Suppose, toward a contradiction, that X and Y do not have the same
PMF. Then there is at least one k in the support of X such that
P(X=k)
and P(Y=k)
are not equal. Note that if P(X=Y)=1,
then P(X=Y|X=k)=P(X=Y|Y=k)=P(X=k|Y=k)=P(Y=k|X=k)=1,
as an event with probability 1 will still have probability 1 conditioned
on any non-zero event. Using the above and examining Bayes’ theorem, we have P(X=k|Y=k)=P(Y=k|X=k)∗P(X=k)∕P(Y=k),
which simplifies to 1=P(X=k)∕P(Y=k)
as the conditional probabilities equal 1 as previously shown. However,
this equality is impossible if P(X=k)=∕=P(Y=k).
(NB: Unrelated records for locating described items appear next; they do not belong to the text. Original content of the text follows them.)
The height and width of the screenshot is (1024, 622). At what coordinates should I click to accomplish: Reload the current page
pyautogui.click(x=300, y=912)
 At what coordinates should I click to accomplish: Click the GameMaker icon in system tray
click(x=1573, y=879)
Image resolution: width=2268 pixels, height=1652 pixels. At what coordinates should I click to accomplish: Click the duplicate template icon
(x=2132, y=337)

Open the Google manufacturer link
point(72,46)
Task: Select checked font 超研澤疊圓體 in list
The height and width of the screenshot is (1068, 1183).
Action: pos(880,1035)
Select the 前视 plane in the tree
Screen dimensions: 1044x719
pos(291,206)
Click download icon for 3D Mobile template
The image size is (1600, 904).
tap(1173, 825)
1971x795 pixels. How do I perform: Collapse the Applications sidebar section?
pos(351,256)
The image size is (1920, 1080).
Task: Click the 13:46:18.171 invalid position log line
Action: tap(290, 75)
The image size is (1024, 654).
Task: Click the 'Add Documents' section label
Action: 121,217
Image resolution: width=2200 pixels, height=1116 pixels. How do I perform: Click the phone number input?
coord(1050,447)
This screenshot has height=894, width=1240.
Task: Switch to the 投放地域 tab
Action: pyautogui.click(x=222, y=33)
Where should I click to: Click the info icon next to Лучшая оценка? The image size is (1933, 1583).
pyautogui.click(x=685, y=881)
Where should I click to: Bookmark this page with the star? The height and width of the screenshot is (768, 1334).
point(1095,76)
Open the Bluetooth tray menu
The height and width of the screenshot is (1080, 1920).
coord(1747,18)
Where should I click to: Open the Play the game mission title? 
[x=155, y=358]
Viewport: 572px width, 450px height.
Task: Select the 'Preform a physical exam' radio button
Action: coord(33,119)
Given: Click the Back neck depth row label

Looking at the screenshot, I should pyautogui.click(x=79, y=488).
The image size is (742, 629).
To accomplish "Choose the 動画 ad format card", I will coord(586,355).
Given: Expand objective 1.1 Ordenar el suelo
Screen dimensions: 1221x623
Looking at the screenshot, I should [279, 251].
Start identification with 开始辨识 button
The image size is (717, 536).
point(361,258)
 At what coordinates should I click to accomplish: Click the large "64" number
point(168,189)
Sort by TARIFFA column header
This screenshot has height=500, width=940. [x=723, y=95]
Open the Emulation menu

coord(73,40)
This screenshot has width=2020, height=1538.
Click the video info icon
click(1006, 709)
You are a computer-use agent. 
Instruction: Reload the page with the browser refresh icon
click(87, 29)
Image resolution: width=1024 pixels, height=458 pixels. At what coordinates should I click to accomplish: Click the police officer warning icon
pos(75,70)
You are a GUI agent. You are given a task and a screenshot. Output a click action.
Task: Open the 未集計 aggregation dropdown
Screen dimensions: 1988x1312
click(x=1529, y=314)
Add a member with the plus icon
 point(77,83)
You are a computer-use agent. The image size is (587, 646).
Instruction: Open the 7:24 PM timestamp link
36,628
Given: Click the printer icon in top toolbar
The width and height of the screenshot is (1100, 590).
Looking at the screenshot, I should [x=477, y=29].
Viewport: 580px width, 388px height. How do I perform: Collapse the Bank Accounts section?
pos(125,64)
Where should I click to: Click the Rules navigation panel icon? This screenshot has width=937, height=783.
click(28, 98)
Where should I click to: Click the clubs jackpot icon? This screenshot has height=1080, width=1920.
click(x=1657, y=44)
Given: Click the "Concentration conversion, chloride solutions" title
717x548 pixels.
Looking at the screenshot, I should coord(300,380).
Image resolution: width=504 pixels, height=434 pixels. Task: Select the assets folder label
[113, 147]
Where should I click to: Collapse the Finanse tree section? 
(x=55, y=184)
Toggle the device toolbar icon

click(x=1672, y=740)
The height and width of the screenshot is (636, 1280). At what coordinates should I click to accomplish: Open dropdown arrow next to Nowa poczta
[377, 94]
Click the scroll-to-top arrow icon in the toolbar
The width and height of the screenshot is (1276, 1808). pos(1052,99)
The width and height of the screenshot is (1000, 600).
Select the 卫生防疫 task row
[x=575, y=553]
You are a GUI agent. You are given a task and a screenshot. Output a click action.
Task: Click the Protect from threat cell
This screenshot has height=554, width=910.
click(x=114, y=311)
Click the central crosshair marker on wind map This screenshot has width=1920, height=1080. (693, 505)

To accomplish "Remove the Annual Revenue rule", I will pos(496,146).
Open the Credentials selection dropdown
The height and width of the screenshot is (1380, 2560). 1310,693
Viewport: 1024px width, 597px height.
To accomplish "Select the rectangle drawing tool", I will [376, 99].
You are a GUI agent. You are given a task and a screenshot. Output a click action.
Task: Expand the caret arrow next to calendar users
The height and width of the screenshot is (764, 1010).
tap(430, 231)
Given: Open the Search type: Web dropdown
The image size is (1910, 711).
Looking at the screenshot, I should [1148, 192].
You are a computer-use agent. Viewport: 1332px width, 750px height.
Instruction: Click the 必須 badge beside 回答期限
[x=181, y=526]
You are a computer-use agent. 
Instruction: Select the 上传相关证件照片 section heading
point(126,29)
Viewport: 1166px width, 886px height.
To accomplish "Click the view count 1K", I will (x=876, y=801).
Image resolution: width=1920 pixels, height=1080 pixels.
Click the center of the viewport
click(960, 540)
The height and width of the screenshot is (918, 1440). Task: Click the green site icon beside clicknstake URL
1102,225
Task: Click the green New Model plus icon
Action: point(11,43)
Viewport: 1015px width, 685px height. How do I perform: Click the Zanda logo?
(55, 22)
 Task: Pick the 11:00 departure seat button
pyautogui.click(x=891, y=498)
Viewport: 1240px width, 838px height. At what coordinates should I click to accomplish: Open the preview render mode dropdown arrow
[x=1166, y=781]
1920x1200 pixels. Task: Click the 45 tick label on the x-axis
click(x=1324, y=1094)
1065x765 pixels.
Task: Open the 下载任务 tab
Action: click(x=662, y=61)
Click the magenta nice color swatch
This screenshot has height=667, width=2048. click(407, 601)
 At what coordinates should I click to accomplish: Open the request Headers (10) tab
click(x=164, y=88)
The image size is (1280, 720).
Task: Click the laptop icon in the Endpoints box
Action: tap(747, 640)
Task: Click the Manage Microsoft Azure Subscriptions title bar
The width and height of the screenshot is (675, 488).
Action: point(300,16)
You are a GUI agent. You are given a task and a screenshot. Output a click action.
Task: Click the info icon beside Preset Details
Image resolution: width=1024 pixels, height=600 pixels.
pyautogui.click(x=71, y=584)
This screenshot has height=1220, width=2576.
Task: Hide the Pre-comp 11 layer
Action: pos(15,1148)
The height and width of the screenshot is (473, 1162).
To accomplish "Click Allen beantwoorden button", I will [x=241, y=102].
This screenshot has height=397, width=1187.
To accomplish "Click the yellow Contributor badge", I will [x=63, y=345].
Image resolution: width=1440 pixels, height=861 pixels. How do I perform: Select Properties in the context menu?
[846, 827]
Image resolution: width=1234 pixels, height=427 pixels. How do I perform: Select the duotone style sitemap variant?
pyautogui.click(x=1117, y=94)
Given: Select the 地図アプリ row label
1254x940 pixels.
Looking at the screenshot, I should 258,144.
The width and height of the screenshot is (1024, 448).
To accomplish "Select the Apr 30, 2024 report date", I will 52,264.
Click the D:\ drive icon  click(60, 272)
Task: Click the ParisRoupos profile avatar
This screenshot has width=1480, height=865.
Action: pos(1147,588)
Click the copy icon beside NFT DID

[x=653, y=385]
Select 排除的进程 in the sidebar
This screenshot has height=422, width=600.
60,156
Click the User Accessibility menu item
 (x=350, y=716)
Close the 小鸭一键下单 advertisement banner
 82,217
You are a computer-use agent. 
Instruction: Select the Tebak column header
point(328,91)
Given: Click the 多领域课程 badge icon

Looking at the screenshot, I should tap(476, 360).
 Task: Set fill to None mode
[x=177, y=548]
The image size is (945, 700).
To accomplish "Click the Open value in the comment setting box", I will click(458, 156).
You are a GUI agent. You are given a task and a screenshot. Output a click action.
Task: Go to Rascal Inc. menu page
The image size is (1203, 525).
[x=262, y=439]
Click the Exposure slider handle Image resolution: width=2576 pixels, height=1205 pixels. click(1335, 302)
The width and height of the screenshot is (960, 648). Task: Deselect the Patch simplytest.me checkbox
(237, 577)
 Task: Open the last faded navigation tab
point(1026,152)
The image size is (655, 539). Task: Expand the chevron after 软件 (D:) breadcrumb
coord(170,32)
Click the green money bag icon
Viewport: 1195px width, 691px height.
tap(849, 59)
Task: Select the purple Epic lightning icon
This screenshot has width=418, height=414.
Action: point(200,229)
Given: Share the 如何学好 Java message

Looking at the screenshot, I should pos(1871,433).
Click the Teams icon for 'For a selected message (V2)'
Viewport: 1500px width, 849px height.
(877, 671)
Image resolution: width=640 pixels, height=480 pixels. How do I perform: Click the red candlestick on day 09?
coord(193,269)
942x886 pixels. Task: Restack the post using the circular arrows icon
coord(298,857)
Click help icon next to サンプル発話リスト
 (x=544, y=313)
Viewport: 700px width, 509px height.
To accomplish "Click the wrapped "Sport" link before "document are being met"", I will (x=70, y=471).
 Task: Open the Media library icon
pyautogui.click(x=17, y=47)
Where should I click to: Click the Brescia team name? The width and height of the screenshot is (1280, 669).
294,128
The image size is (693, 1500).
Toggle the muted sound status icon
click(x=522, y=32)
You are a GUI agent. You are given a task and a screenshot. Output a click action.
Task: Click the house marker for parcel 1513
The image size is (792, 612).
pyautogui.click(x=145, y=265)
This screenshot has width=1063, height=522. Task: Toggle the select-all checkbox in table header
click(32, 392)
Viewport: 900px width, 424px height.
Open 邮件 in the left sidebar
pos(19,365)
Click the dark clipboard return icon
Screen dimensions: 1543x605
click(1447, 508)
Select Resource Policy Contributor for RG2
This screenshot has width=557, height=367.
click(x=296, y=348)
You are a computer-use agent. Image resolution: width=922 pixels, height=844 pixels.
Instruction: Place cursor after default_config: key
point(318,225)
This contradicts the assumption that P(X=Y)=1
- therefore, X and Y must have the same PMF if they are always equal.
(b)
Let X, Y be r.v.s with probability 1 of equalling 1, and probability 0
of equalling any other value. Then for x=y=1P(X=x∧Y=y)=1=P(X=x)P(Y=y),
and for all other possible pairs of values x,y,
P(X=x∧Y=y)=0=P(X=x)P(Y=y).
Therefore, X, Y can be independent in this extreme case.